* _AUFGABENSTELLUNG_
• 1. Schreiben Sie aus dem Text über die Frauen aus Tekes den Teil wortgetreu ab, der bei „In diesem Beitrag“ beginnt und bei „nach Russland verschleppt.“ endet.
• 2. Führen Sie den Text über die Frauen aus Tekes im Anschluss an seinen letzten Satz weiter.

* _TEXTABSCHNITT_

>>>

Über tüchtige Frauen aus Tekes

In diesem Beitrag möchte ich auf die Frauen ein "Loblied singen", die in der Nachkriegszeit ihre Kinder allein nicht nur ernähren und großziehen mussten, sondern ihnen auch eine ordentliche Ausbildung ermöglichten.

Viele Familienväter waren entweder im Krieg gefallen, in Deutschland geblieben oder wurden nach Russland verschleppt.
Da es in Tekes außer der Landwirtschaft wenige Möglichkeiten gab Geld zu verdienen, versuchten es mehrere Frauen mit der "Schacherei". Das war kein leichtes Unterfangen, weil es nicht erlaubt war, mit Lebensmitteln zu handeln. Wer erwischt wurde, musste eine hohe Geldstrafe zahlen, oder was noch schlimmer war, er wurde verhaftet. "Aber in der Not frisst der Teufel Fliegen".

<<<

* _DATENABSCHNITT_
>>>

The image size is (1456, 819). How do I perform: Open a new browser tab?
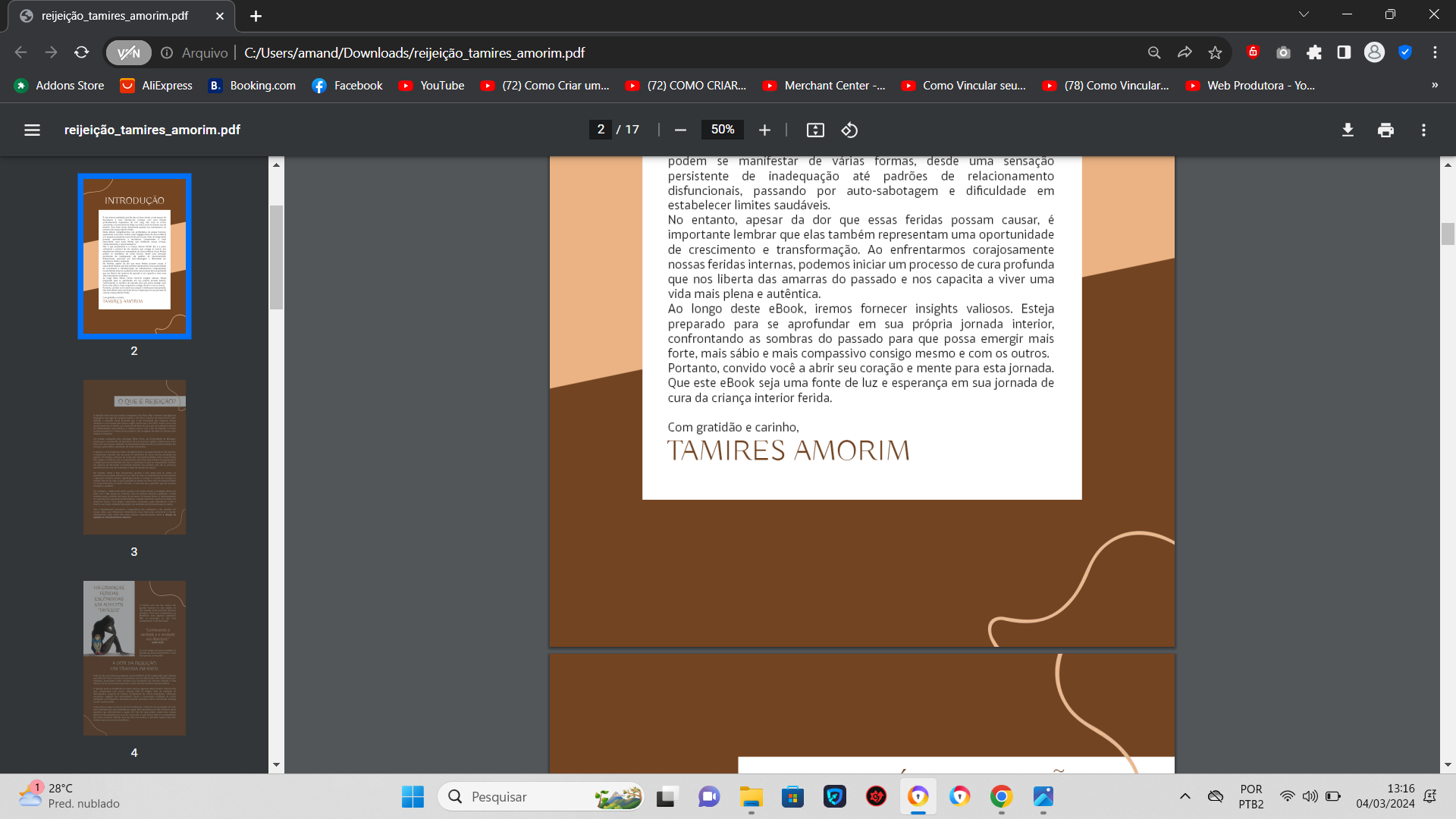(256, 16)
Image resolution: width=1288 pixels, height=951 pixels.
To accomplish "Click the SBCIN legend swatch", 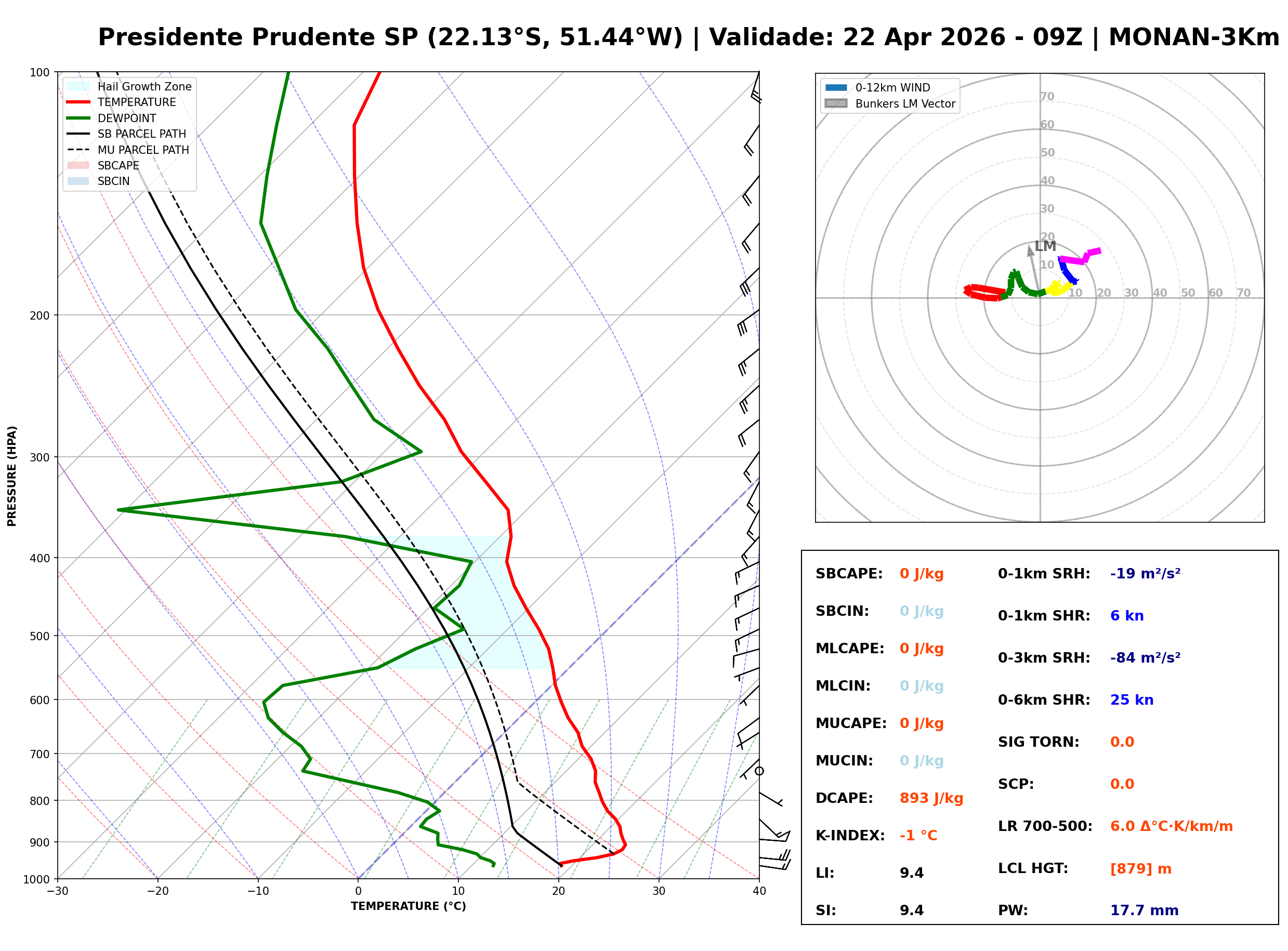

<<<

* _LÖSUNGEN_
• 1.
In diesem Beitrag möchte ich auf die Frauen ein "Loblied singen", die in der Nachkriegszeit ihre Kinder allein nicht nur ernähren und großziehen mussten, sondern ihnen auch eine ordentliche Ausbildung ermöglichten.

Viele Familienväter waren entweder im Krieg gefallen, in Deutschland geblieben oder wurden nach Russland verschleppt.

• 2.
Diese Frauen kauften (unter großer Gefahr) Kälber und schlachteten sie. Aus Büffelrahm rührten sie Butter und kauften Eier, um diese Lebensmittel in Fogarasch, Zeiden oder Kronstadt zu verkaufen. Die "Damen" aus Kronstadt wollten lieber Kuhbutter. In Tekes waren aber mehr Büffel, und die Büffelmilch ist fetter und somit ergiebiger. Da war guter Rat teuer.
Diese erfinderischen Tekeserinnen fanden eine ideale Lösung. Um die gelbliche Farbe der Kuhbutter zu erhalten, mischten sie in die weiße Büffelbutter Möhrensaft. Das habe ich selber gesehen. Und den zu festen Büffelrahm konnte man mit frischem Brunnenwasser etwas flüssiger machen. So nannte man ihn spaßeshalber: "smintina din fintina da la Fabrica Cioacla" (Rahm aus dem Brunnen der Fabrik "Cioacla". Damit war die einstige Molkerei Stefani gemeint).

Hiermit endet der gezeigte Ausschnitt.